There were two young gunners tied by ropes sitting with their legs dangling inside each of the side doors, which remained open in the searing heat as they trained their guns out, looking down at the sights as we flew over Baghdad. A commotion broke out over their radio system at one point and the boys took aim and red lights flashed on their guns.

I don’t know whether they shot at something or not. I was so terrified I didn’t care.

Having flown in a Black Hawk, the thing that came to me when I heard about the tragedy over the Potomac was the memory of how quickly and accurately that Black Hawk I was strapped in to swerved and manoeuvred.

I think back on that memorable flight over Iraq and I still marvel at the ability of the pilot. He was, it seemed to me, the best of the best of the best. Everything you want America to be. Well, everything I want it to be.

Hide and DeepSeek

I don’t know why that should be controversial, and I know a lot of people are not happy with what Donald Trump said following the crash, but having travelled in a Black Hawk, and it being one of my most treasured experiences, all I can say is that the pilot was someone who made me feel like there are men on this Earth who can save us from anything.

I’m glad such men exist, and if that makes me a bigot then we live in strange times. As I was watching the sad news, my B&B guest came back to the house. He was, as it happened, a US marine in his early thirties who was travelling around Europe, visiting Ireland for a few weeks. He was from Virginia, and he was another all-American hero type. A lean guy, dressed impeccably neatly, with a blond buzz cut.

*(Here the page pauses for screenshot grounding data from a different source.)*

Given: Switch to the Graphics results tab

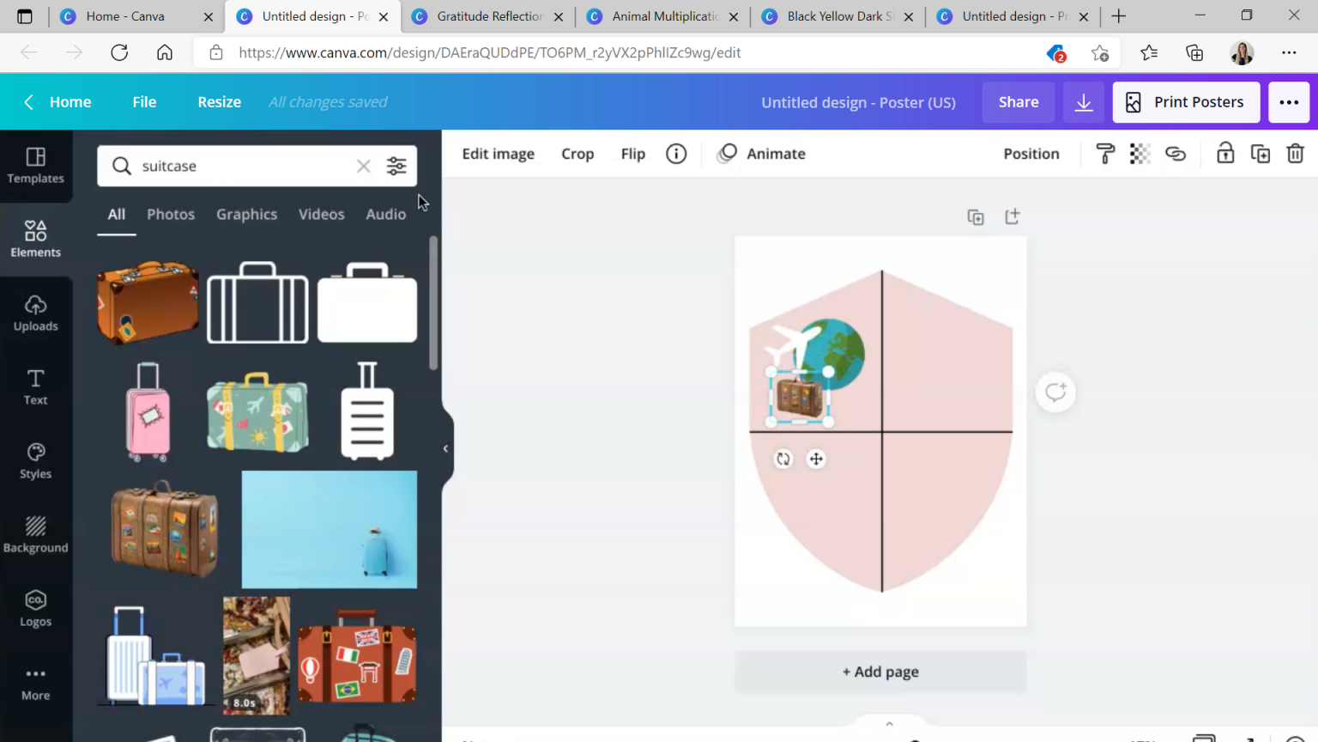Looking at the screenshot, I should tap(246, 214).
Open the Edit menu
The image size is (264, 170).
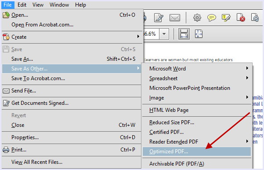click(x=22, y=5)
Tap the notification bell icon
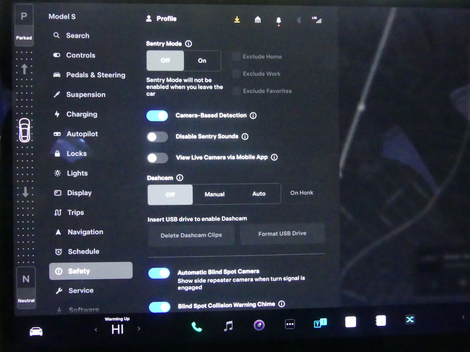The height and width of the screenshot is (352, 470). [278, 21]
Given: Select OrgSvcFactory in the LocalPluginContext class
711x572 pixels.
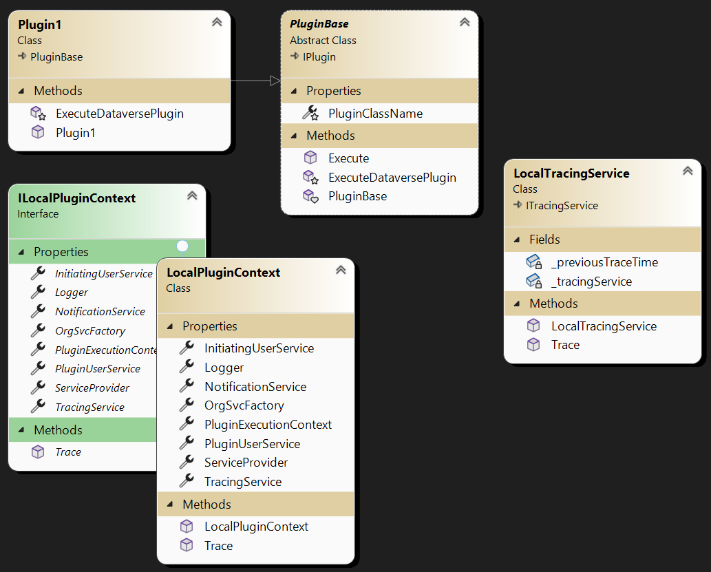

What was most amazing about him was how softly spoken he was and how polite. When I asked if he would like breakfast he said ‘Yes, ma’am’, and when I asked him what he would like, he said ‘Eggs, I guess…’ and when I asked what I should put with them, he said ‘Toast, I guess…’.

He walked into the kitchen after his day hiking the Beara Peninsula, enraptured by coming across a seal sleeping on a coastal path. I let him describe that, and then I explained why I had the TV news blaring. I told him about the air crash over Washington, and he shrugged. He hadn’t heard, no. He wasn’t as interested as I was hoping he would be. I asked him what he thought.

He sighed and said there were a lot of training crashes and accidents in the military these past few years, and he told me a few anecdotes from his own experience, including an exercise that involved his unit being flown over the sea hanging from helicopters: ‘…and one of us got dragged right under the water,’ he said, in his slow southern drawl.

‘Hey Parpy!’ he said, becoming animated as he bent down to pet Poppy the spaniel as she came bounding towards him. Then the all-American hero starting telling me again about the sleeping seal.

‘He was jus’ lyin’ there, with his aaz closed, and then he yawned! I guess I never knew a seal could yawn. But they do!’

It was all he wanted to talk about all night, the beauty of nature and the yawning seal.